CAPACITY was a very broad HIV and AIDS program. Overall, we wanted to reduce or slow HIV transmission and help improve the survival and quality of life of PLHIV. CAPACITY worked on HIV prevention, care and support, and treatment, and on building capacity of local non-governmental and governmental organizations. We worked hard to help the national AIDS coordinating mechanisms to develop tools to help them manage and coordinate all the efforts responding to HIV in their countries. And we began working toward integrating some HIV prevention and treatment services with the primary health care system.
TUMAR was very focused on providing comprehensive HIV prevention services to IDUs and sex workers to change risky sexual and drug using practices and reduce HIV transmission.
TUMAR and CAPACITY worked together in the area of HIV prevention among MARPs. TUMAR provided the direct funding to local organizations to implement the activities while CAPACITY provided much of the technical assistance to the implementers to improve capacity and quality of implementation. It was a great model of leveraging the funds of one project for another to enable us to do more. And it was a great model of cost sharing between the two projects.
Even so, the biggest hurdle was funding because while we finally did get the additional funding to implement TUMAR, it took three years of CAPACITY to do so. The need for more funding is also evident because of the difficulty to sustain the activities and scale them up after the project finished. Ultimately, to have the kind of impact that is necessary to turn the epidemics around, more funding and commitment is necessary to keep activities going and scale up what we began. It is not clear that either is available with enough abundance.
Lauren: One of your abstracts here in Vienna addresses how high coverage of IDUs with comprehensive services can reduce HIV risk. It sounds so clear, yet so difficult to accomplish – can you talk about the specifics?
David: You are right, it is both clear and difficult. It is difficult because first you need funding and political will. IDUs and sex workers are rarely considered priority populations from the point of view of governments, but in concentrated HIV epidemics such as there are in Central Asia, these are exactly the populations that need to be prioritized.

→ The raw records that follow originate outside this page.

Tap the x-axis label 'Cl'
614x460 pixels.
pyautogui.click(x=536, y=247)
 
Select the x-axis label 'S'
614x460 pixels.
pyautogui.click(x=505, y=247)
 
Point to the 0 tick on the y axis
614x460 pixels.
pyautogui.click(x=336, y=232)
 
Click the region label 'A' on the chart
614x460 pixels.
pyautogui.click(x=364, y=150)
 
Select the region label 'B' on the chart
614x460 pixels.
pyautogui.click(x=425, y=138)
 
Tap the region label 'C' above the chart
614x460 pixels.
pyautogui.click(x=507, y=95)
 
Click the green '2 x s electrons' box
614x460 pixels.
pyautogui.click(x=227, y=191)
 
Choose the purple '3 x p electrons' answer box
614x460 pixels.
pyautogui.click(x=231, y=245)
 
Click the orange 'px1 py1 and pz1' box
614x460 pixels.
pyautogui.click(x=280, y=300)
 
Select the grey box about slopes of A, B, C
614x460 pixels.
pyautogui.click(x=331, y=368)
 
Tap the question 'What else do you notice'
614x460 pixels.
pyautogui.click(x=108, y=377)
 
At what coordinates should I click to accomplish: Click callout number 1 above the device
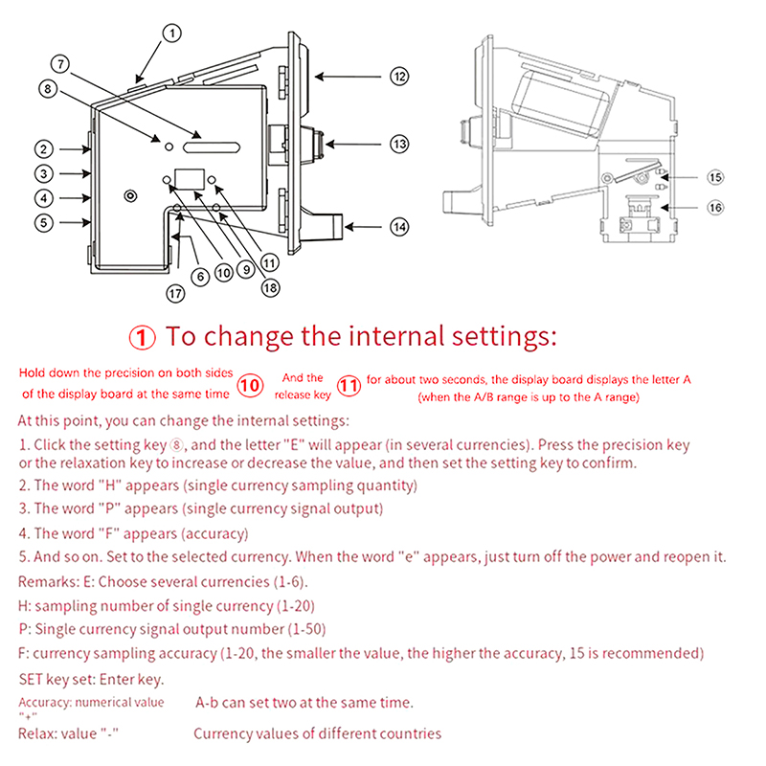(171, 34)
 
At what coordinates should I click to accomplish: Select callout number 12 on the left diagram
(399, 76)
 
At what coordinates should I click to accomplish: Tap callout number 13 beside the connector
(399, 145)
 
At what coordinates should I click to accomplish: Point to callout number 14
(399, 227)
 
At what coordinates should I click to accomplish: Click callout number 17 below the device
(174, 294)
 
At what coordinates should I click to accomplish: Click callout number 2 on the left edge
(44, 148)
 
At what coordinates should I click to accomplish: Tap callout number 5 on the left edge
(44, 222)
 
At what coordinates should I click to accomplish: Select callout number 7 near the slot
(60, 65)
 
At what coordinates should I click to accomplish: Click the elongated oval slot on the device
(212, 147)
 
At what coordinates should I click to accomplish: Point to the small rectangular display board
(188, 178)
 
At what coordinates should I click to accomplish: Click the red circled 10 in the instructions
(250, 385)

Next, the populations themselves are difficult to reach. Because of stigma and discrimination, as well as the criminalization of sex work and drug use, people who engage in these activities are hidden. To reach them, we have to draw them out to drop-in centers that attract them with needed services, or find them with outreach workers who know and understand the population.
Lauren: Why do you think CAPACITY was successful? TUMAR?

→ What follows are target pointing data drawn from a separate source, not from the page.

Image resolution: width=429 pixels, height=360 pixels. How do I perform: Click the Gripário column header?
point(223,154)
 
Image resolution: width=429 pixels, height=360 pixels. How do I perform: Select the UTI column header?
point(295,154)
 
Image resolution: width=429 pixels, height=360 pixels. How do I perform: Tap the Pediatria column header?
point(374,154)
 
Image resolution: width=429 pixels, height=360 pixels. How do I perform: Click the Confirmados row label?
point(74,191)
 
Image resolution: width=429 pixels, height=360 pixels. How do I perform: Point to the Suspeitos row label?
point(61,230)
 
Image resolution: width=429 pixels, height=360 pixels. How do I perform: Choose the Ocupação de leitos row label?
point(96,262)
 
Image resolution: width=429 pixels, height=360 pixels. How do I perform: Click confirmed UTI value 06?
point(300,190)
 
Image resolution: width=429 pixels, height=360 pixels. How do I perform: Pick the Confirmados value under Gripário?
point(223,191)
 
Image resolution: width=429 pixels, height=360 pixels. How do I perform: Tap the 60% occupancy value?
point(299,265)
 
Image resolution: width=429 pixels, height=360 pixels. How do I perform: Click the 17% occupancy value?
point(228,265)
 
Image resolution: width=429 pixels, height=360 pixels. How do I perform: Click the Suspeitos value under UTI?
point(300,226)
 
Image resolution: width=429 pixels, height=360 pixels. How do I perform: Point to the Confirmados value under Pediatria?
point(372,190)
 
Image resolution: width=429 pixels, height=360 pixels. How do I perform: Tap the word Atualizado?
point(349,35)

David: Without a doubt it was the people; we had a tremendous staff working for CAPACITY and TUMAR – hard-working, dedicated staff and a great team. The same was true for our TUMAR sub-grantees. Without a doubt, it is because they wanted to make a difference that we were successful.
Lauren: Now that these projects have ended, what are the remaining challenges in continuing to provide comprehensive services to IDUs?
David: First, we need funding and political commitment. The Office of the Global AIDS Coordinator (OGAC) and PEPFAR just released new guidelines for IDUs; this will significantly change how HIV prevention is done in the region. There is a need to continue building capacity among HIV prevention activity implementers. Through CAPACITY and TUMAR, we have shown that it is possible to achieve high coverage and significantly change behaviors among IDUs and sex workers. Now we need others to pick up the challenge and scale up efforts to replicate these efforts throughout Central Asia.